Велик был соблазн. В конце концов, придурки-конторщики сидели на той же скудной баланде, что и все. Правда, на маслозаводе придется работать руками, а не головой, и уже не сидеть за бумагами. Но быть около молока и масла!.. Долго раздумывать в таких случаях я не привык и после некоторого колебания дал согласие на свой перевод из конторы.

В первый же день работы на новом месте пришлось мне пожалеть о своем решении. Маслозавод представлял собой маленькое, кустарного типа предприятие со штатом рабочих в пять-шесть человек. Все делалось вручную, без какой-либо механизации. На мою долю выпало взбивать, вместе с напарником, масло. Целыми часами мы вдвоем крутили и крутили кувыркающийся, укрепленный на оси, закрытый бачок, крутили до тех пор, пока налитые там сливки не начинали оседать изнутри на стеклянном окошечке, проделанном в бочонке, белыми крупицами масла. Это был такой же тяжелый, непрерывный, изнурительный физический труд, как и в кочегарке вольной столовой, с тою только разницей, что теперь сил у меня было немного больше.

Мы без устали крутили бочонок со сливками, а в ушах стоял непрерывный гром и звон огромных бидонов под молоко, называвшихся флягами, и шипение пущенной воды, смывавшей с цементного пола пролитое молоко. Вода заливала ноги, на полу стояли лужи, мы ходили целый день в мокрой обуви. Резиновые сапоги, необходимые в таком производстве, считались излишней роскошью.

Но когда в конце рабочего дня директор завода, вольный, выдал каждому из нас по маленькому кусочку свежего сливочного масла, завернутого в пергаментную бумагу, настроение у меня несколько поднялось.

– В бараке не ешьте, – предупредил директор.

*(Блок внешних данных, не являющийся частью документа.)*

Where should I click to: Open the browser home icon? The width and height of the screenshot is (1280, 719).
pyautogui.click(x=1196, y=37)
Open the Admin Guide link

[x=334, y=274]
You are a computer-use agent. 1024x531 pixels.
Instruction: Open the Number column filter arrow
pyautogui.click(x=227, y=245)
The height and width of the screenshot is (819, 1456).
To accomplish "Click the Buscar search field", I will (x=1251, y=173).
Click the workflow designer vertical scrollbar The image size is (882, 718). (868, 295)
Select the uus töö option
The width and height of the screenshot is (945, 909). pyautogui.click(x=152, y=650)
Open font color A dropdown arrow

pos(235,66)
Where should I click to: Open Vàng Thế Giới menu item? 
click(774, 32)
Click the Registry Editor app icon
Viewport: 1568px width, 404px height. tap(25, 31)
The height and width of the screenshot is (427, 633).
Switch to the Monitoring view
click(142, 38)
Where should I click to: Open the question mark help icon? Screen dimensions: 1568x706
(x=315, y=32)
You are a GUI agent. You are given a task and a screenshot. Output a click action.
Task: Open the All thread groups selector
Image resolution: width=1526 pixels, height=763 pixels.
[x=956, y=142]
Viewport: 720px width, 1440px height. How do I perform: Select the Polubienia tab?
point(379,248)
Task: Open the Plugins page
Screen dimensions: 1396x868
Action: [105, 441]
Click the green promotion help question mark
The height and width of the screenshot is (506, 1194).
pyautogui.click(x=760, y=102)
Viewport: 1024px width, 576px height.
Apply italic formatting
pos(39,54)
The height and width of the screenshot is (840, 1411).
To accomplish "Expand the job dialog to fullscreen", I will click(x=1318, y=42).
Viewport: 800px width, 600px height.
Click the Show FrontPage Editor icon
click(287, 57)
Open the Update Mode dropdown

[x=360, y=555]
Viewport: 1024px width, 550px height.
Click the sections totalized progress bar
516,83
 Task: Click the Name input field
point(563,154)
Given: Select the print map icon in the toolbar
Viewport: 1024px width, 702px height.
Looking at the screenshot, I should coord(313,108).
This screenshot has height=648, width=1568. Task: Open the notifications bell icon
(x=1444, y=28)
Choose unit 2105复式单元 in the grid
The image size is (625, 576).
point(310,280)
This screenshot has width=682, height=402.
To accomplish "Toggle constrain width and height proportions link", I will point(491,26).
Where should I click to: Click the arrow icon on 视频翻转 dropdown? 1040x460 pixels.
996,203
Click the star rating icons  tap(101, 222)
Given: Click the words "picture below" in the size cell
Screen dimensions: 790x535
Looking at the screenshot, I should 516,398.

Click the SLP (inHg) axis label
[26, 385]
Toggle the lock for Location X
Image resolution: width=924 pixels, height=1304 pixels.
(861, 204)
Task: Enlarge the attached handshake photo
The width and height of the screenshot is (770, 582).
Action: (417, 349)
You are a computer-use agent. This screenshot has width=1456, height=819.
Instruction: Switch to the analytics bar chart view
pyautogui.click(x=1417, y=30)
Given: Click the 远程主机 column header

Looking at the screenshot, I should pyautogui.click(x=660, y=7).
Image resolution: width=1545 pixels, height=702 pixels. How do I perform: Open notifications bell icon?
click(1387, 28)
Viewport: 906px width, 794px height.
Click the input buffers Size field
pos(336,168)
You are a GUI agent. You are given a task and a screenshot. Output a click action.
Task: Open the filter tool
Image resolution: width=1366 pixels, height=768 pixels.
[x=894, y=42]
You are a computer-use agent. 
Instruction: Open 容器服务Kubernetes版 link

Я понял, почему работающие на маслозаводе никогда не говорили в бараке о своей работе и вообще держались замкнуто, обособленно от окружающих, будто члены тайного общества.

Мы приходили на работу, когда было еще темно, и уходили, когда уже давно было темно, вкалывая по двенадцать, а то и больше, часов. И всякий раз, уходя, уносили с собой выданное добрым директором масло. Сегодня я сам съедал такой кусочек, а на следующий день, по безмолвной взаимной договоренности, отдавал Чижу. Практичная еврейская голова Чижа сработала: знал, что, устроив меня на такое место, и сам не останется внакладе.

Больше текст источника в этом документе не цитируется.